How Do Self-Aligning Bearings Work?

November 8, 2017

Self-aligning bearings are viewed with some reverence. After all, this rolling element family has the ability to correct angular misalignment errors on-the-fly. Picture a poorly aligned drive shaft, perhaps one that’s governing a power transmission train. It’s trying to wrench the bearing out of its mount, yet the twin races are adjusting to compensate for the error. Just how do the rings of these self-adjusting bearings work semi-autonomously?

Cracking the Self-Aligning Puzzle 

There’s no engineering wizardry in action here, although the solution sometimes does feel like magic. Inside the bearing, two sets of balls are supported in a cage. That’s a key clue as to what’s taking place inside the device. On the outermost face, a concave surface runs against the double set of rolling elements. If a misalignment incident takes place, the concavity feature shifts the outer ring until the angular error is corrected. Simply put, that curved surface inside the outer race has the ability to pitch and yaw in response to the drive shafts’ eccentric axial momentum. Check out self-aligning bearings in motion. They really do allow the inner ring and twin ball sets to deflect in response to the drive shaft’s angular characteristics while maintaining a stress-free connection with the outer ring and the bearing mount. Again, it’s the intelligently machined concave geometry that facilitates this dynamic function.

Defining Inner Ring Features 

If the arcing race on the exterior ring partners perfectly with the twin ball sets to enable axial yawing, how do the balls retain their own positional attributes? Surely, the balls would fly outward when the thrust stress pull them forward or back. Well, design acuity has taken care of this issue by fitting the inner race with two deeply grooved raceway channels. The caged balls zip down those channels without experiencing the lateral force incurred by the misaligned shaft, so self-aligning congruity is maintained. Employed in instances where shaft-mounted loads have been poorly installed, in situations where exact axial alignment is difficult to achieve, and instances where shaft deflection problems develop over time, self-aligning bearings are rated in degrees and radians. Their angular limitations guarantee stress-compensated functionality in all of the above applications and more.

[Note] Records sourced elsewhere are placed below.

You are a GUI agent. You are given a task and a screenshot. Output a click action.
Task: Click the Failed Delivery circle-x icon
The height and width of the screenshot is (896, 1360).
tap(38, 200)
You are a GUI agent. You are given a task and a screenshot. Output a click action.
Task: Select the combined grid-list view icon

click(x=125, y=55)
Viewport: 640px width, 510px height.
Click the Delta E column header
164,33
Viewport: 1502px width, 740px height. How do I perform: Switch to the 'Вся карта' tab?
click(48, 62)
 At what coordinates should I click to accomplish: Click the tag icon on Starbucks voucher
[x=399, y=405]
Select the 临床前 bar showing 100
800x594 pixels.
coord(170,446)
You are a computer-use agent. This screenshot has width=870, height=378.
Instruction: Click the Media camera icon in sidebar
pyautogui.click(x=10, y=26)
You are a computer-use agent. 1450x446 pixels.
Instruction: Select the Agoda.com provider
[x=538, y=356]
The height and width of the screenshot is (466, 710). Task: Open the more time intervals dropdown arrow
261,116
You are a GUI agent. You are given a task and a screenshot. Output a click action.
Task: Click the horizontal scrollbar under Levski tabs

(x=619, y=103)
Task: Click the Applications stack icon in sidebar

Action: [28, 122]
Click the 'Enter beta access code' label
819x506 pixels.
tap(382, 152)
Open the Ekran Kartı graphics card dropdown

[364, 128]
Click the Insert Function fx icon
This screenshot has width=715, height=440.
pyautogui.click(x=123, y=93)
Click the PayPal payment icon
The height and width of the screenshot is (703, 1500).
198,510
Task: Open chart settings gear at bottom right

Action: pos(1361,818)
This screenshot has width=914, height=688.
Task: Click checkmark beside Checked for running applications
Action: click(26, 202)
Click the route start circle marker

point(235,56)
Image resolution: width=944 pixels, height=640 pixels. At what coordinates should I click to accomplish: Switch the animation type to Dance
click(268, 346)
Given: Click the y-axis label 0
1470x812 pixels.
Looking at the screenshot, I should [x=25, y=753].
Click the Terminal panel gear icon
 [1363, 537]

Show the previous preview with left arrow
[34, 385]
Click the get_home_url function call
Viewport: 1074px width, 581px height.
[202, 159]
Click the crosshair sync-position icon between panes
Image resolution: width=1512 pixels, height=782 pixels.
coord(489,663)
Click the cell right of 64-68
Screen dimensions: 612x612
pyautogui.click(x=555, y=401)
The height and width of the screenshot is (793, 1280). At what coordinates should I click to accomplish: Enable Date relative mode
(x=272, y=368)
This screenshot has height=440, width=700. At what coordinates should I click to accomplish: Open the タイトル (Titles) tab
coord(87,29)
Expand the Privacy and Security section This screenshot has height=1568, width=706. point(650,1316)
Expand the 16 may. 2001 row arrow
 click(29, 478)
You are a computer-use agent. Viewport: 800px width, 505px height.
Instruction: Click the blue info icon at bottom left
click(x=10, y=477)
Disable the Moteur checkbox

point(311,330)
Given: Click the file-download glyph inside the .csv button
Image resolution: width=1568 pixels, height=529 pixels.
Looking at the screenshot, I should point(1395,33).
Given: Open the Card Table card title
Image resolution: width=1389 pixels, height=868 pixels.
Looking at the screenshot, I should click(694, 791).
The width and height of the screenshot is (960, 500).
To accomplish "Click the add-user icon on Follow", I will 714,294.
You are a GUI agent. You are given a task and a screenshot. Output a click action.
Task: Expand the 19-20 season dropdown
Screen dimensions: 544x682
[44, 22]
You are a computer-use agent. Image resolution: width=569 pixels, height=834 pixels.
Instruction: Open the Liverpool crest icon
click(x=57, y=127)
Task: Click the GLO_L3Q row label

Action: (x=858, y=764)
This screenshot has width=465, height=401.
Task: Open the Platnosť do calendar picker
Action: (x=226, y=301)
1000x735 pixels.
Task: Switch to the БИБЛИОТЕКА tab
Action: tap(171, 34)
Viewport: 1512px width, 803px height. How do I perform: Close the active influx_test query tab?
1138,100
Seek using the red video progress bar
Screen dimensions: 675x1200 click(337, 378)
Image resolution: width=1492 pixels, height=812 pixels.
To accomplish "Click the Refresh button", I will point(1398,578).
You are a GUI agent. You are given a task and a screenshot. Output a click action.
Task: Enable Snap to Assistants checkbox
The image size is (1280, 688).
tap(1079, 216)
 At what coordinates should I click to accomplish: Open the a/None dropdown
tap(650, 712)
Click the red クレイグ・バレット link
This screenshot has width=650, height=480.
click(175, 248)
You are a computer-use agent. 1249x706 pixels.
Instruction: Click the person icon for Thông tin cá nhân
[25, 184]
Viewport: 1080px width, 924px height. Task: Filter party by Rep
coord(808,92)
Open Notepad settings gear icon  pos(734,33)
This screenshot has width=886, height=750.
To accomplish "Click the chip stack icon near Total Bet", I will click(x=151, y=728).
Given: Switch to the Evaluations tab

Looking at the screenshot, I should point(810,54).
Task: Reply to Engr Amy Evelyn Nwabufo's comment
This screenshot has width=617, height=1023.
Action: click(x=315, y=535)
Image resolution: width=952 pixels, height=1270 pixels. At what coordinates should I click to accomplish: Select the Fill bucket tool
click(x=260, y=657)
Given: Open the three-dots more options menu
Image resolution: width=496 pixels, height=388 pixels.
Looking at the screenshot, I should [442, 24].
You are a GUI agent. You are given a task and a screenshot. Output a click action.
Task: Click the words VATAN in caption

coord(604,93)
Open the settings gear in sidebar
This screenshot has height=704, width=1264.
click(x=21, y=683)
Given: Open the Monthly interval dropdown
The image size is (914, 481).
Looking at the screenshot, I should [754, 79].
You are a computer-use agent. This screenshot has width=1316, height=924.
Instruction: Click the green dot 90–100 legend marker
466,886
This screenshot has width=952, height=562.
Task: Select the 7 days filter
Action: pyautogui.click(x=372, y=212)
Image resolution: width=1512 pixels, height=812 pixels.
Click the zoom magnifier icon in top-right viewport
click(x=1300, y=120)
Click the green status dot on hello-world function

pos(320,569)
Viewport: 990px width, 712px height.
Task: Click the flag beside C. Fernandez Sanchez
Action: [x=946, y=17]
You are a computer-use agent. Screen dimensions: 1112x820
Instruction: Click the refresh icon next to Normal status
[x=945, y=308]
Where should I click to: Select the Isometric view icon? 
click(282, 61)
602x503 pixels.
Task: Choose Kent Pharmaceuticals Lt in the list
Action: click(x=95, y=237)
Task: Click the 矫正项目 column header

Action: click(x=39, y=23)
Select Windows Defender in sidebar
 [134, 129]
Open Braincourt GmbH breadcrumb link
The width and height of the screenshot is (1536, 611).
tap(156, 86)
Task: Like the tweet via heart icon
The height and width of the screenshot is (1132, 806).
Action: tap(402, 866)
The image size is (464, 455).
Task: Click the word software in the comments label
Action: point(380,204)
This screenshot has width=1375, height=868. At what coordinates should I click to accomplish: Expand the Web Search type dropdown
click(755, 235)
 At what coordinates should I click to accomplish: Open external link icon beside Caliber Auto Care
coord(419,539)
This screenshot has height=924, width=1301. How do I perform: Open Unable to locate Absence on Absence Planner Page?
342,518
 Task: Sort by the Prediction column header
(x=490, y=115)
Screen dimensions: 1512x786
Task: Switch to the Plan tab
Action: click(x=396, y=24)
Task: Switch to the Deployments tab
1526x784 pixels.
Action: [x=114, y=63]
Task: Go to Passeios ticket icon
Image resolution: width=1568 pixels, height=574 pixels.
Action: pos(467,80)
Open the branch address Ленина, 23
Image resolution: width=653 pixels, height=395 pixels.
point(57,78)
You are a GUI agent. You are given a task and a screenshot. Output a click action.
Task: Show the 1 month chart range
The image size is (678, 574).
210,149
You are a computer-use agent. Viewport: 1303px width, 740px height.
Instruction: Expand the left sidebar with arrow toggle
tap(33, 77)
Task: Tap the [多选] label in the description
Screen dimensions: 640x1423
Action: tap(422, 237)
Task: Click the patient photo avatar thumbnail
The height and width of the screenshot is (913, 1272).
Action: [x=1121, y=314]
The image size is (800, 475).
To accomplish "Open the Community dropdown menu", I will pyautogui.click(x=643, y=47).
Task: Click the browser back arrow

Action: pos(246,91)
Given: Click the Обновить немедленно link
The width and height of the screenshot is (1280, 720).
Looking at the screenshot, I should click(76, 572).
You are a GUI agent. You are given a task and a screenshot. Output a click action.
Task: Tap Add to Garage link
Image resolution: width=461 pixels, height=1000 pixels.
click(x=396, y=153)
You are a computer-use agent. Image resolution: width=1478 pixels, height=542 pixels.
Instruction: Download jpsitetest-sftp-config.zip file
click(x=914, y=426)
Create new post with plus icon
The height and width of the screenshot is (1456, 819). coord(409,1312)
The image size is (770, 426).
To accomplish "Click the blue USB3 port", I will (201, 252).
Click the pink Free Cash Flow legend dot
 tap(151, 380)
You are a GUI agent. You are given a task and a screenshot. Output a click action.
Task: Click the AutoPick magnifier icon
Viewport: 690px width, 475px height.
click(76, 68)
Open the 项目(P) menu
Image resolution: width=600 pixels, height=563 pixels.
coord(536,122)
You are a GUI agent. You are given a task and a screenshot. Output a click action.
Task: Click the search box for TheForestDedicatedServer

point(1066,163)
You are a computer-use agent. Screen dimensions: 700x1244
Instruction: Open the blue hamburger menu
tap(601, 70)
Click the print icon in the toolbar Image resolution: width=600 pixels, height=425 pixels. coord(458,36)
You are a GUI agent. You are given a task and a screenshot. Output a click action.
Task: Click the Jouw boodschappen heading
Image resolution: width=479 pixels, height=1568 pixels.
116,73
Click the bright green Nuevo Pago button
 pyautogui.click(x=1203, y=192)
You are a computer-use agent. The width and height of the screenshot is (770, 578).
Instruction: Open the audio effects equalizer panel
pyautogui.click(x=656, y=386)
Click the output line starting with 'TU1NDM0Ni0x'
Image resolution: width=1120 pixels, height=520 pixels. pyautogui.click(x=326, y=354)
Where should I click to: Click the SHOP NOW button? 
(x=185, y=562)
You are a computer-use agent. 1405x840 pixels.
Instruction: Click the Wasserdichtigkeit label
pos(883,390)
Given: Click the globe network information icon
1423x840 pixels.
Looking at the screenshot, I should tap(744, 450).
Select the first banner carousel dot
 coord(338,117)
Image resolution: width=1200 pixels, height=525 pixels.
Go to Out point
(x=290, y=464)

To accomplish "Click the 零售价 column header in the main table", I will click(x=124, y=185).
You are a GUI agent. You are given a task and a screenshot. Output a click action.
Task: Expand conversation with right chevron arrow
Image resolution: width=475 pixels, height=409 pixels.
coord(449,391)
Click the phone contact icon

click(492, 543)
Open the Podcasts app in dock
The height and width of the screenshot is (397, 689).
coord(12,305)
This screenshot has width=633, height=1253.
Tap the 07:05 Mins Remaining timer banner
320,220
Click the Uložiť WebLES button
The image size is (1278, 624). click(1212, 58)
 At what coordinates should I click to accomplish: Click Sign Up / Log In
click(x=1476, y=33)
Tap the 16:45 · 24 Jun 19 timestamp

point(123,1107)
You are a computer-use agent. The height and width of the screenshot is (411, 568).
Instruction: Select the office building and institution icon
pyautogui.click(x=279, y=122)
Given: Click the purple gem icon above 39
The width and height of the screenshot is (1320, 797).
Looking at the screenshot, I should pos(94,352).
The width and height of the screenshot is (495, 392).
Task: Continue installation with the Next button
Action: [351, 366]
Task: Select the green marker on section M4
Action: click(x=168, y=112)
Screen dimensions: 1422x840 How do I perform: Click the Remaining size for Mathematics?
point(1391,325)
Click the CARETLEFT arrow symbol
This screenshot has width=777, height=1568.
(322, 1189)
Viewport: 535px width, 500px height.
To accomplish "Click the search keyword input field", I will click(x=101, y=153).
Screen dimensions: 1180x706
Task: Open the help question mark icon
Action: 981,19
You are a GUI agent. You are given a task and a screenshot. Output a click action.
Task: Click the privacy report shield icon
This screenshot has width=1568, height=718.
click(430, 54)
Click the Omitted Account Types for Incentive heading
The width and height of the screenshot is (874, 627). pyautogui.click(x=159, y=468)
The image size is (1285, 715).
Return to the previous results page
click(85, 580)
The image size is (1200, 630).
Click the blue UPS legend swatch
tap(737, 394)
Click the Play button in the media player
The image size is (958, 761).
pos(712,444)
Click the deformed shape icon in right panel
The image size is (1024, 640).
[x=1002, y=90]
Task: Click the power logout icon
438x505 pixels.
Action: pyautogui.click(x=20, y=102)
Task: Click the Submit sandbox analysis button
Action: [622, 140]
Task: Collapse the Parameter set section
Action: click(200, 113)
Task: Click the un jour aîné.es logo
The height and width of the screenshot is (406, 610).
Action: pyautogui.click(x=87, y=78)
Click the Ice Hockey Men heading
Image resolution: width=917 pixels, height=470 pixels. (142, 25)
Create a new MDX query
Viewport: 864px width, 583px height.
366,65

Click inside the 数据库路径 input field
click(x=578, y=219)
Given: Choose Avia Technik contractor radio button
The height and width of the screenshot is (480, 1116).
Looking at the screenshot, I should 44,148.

The unique architectural characteristics of this bearing family are founded on race curvature and dual rolling element guidance. The concave outer race deflects laterally across the ball geometry while the balls slide resolutely inside their raceways on the inner ring. Between these dynamically coupled rings, the two sets of rotating balls act as the ideal bridge, one that perfectly handles the deflection angle, as set by a mismatched drive shaft.